Figure 3a and b describe the period of oscillation as a function of the temperature and the confinement length for the electron–LO-phonon coupling constant \(\alpha =6\) and different cyclotron frequency parameters \(\theta = 1, 2.5\). As is seen in Fig.3, at different cyclotron frequency parameters, the period of oscillation increases with the confinement length increasing at any temperature. For the same reason as in Fig. 2, the period of oscillation fluctuates because of the increase in temperature and the period of oscillation decreases with the increase in cyclotron frequency parameter as in Fig. 1. From another point of view, when the temperature is high and the confinement length is strong, the period of oscillation rising is faster with the temperature increasing than when the temperature is low and the confinement length is weak. This is because the strong confinement length means the lattice thermal vibrations to become strong and it makes the numbers of phonon around electron decrease sharply. At the same time, Fig. 3 also shows that the cyclotron frequency parameter does not make the relations of the period of oscillation with the temperature and the confinement length change (can compare Fig. 3 with Fig. 4 in Refs. [11, 12]).

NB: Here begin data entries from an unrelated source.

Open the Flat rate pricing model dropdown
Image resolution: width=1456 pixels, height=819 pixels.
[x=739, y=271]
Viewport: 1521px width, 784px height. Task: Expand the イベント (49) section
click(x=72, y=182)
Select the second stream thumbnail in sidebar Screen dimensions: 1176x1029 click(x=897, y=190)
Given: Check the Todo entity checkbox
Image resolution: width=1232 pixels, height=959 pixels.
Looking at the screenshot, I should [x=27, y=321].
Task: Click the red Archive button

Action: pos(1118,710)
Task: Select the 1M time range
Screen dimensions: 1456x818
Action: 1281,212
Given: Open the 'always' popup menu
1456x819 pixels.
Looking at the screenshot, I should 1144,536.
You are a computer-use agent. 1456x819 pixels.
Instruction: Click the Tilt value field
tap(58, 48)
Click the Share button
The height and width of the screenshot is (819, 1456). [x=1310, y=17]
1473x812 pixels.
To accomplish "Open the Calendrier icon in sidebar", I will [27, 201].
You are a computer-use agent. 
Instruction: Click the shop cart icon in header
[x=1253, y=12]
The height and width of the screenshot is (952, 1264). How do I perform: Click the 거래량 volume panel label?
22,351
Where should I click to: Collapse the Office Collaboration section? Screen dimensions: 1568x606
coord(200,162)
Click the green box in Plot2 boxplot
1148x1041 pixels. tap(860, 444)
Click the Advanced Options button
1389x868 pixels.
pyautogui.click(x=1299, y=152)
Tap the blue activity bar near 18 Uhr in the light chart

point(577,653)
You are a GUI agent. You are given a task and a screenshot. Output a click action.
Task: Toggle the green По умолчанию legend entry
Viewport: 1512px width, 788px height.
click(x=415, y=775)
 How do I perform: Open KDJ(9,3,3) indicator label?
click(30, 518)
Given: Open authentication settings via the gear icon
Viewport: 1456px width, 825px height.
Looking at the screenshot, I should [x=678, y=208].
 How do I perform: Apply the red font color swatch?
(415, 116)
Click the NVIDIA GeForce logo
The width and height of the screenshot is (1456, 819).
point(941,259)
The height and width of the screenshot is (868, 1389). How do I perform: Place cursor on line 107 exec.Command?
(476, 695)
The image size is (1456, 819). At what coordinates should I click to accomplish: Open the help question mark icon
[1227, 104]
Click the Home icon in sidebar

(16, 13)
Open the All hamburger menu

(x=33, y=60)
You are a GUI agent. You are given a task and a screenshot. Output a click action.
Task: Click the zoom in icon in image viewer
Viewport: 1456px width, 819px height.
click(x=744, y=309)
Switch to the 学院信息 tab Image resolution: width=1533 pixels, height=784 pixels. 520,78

The period of oscillation of the probability density is one of crucial quantities to describe the life time of the qubit [14]. It has been demonstrated that the longer the period of oscillation is, the longer the life time of the qubit is [14, 16, 23]. The above results indicate that the period of oscillation increases in superposition state of electron in a QD with the increment of temperature when the magnetic field is existent. And our earlier studies show the probability density of electron and the period of oscillation are all affected by the temperature due to the existence of the parabolic linear bound potential, the electric field and the Coulomb bound potential [1012]. A qubit cannot be independent of environment and must interact with the heat bath. As a result, the interaction generally destroys the superposition state of a qubit. However, the period of oscillation increases, in other words, the lifetime of a qubit increases. So the process of decoherence is slower. It is very useful to store information where the QD is made as its elementary unit.

4 Conclusions

Using the Pekar variational method, the influences of the temperature on the parabolic quantum dot qubit in the magnetic field have been investigated. From a numerical evaluation, we have shown that the period of oscillation decreases with the magnetic field at any temperature. Meanwhile, at lower magnetic field or higher magnetic field, our results show: (1) the period of oscillation increases with the increasing temperature; (2) the period of oscillation decreases with the increase in electron–LO-phonon coupling constant when the temperature is lower or higher; (3) the period of oscillation increases with the confinement length when the temperature is lower or higher. In addition, our work shows the advantage of the method that we used in this paper is the simplicity of the design of the computation process.